> Quelldokument
• • • •

Hallo alle zusammen,


Danke für Eure Antworten.

Nach dem ersten Schreck und den darauf folgenden Recherchen bin ich nun wieder ruhiger und habe mich mit der __ Ringelnatter 'angefreundet'.
Gut, noch nicht so ganz 'dolle'. Aber das kann ja noch besser werden, wenn sich die Natter den Fischen gegenüber wohlwollend verhält. 



Zu Euren Anmerkungen:
Vermutlich habt Ihr Recht...  (Also wenigstens wünsch ich mir das, denn das wäre ein schöner Lohn.  )

Ich habe dieses Jahr etwas Aufwand in den Teich, also dessen Technik und noch etwas mehr Pflanzen, gesteckt. - Habe aber auch ein paar Pflanzen zurück geschnitten, es müssen ja noch Wasser und die Fische in den Teich passen.

• • • •

> Anforderung A
Mit welchem Tier hat sich die schreibende Person laut dem Beitrag über die Ringelnatter am Teich „angefreundet“?
> Anforderung B
Gib den Abschnitt aus dem Beitrag über die Ringelnatter am Teich wieder, beginnend mit "Ich habe dieses" und weiter bis "den Teich passen.". Benenne darin "Teich" in "Gartenteich" um.

> Datenübersicht
• • • •

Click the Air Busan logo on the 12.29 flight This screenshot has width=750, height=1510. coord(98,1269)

• • • •

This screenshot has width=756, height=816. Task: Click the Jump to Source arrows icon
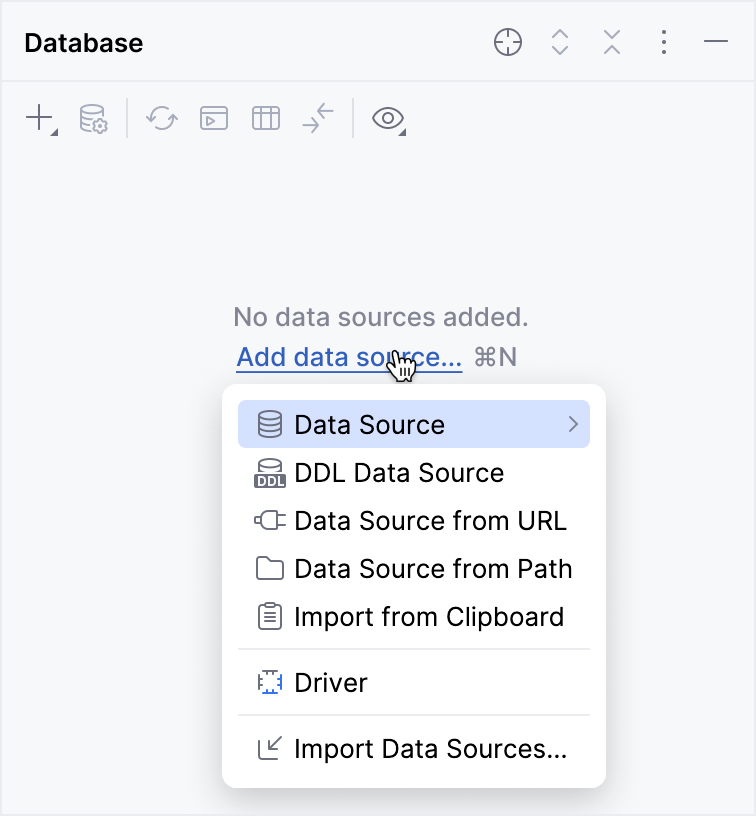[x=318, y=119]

• • • •

> Ergebnis A
Mit der Ringelnatter.

> Ergebnis B
Ich habe dieses Jahr etwas Aufwand in den Gartenteich, also dessen Technik und noch etwas mehr Pflanzen, gesteckt. - Habe aber auch ein paar Pflanzen zurück geschnitten, es müssen ja noch Wasser und die Fische in den Gartenteich passen.